Do ponto de vista “eu comigo mesma”, diversas vezes me percebo julgando meus pensamentos e desejos, com dúvidas sobre o que fazer ou como me posicionar. Nos últimos dias, noto que começo a pensar como será o “novo normal”:
Quero ver meus pais (que moram em outra cidade), mas como vê-los e segurar o impulso de abraçar? Eu acho que consigo, será? Mas eles certamente não vão conseguir…
Voltar a atender no consultório, ok parece bom; em algum momento isso vai acontecer, mas como? Só deixar as janelas abertas, ok! Mas o inverno está chegando em Porto Alegre, então certamente estarei de cobertor. Mas e meus pacientes? Cobertor para eles também, ok! Ah! Mas não dá para compartilhar o mesmo cobertor. Esquece! Nota mental riscar a lista de compras cobertores para o consultório.
Preciso ir no salão!!!! Quero muito! Faxina completa: manicure, pedicure, depilação, corte e mechas no cabelo. Mas como vou ir lá se precisamos manter o isolamento social?
Poderia listar outros tantos pensamentos que surgem na minha mente, na maioria das vezes junto com a dúvida e a culpa. E novamente, a medida que tomo consciência deles, tomo perspectiva; o que já dá um pouco de alívio, porém tenho utilizado uma frase mental que me ajuda nesse processo: “Julguem-me!” (o tom da voz é humorística, vem com uma risada junto).
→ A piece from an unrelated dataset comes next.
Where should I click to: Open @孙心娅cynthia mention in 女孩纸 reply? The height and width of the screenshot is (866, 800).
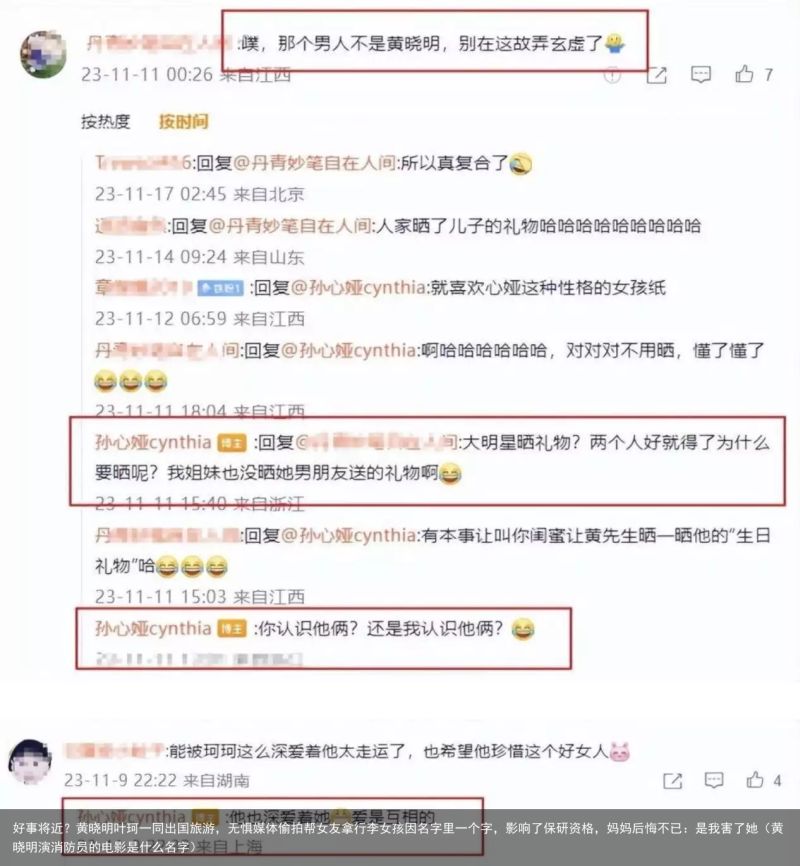pos(358,288)
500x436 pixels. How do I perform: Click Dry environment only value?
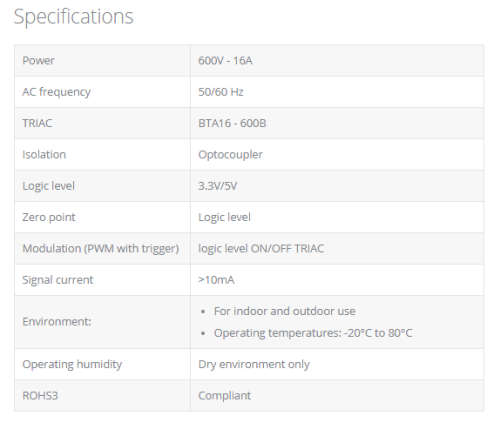[254, 364]
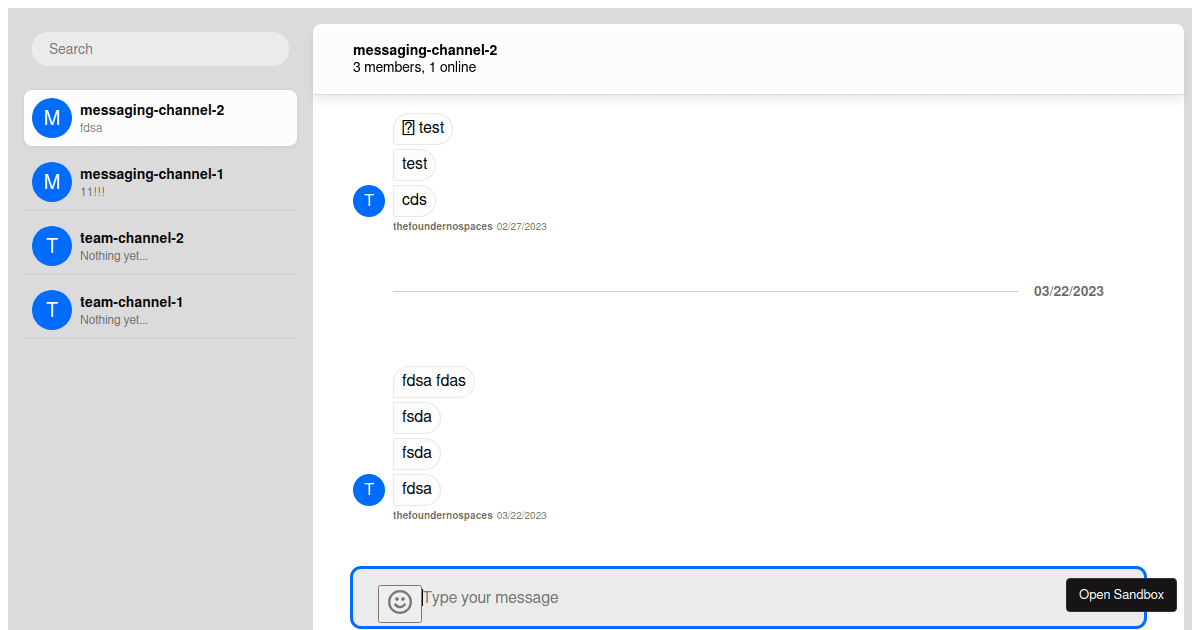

Essa é uma das minhas estratégias para tentar lidar melhor com esse momento, que pouco se sabe de “certo e errado” e que as dúvidas estão por todas as partes. A medida que uso o humor irônico e me permito rir, reconhecendo “que todo mundo julga tudo”, fica mais fácil escolher por onde ir.
Ter julgamentos não é errado nem ruim, é um jeito de avaliar as coisas e definir o que serve e o que não serve para nós naquele determinado momento. O julgamento se torna prejudicial quando ele nos machuca ou fere os outros, então observe ele passando na sua mente, e deixe-o passar, não se fixe a ele. Tome perspectiva e reavalie a direção que quer tomar.
Esse texto não tem a intenção de dar respostas, é apenas um convite à reflexão.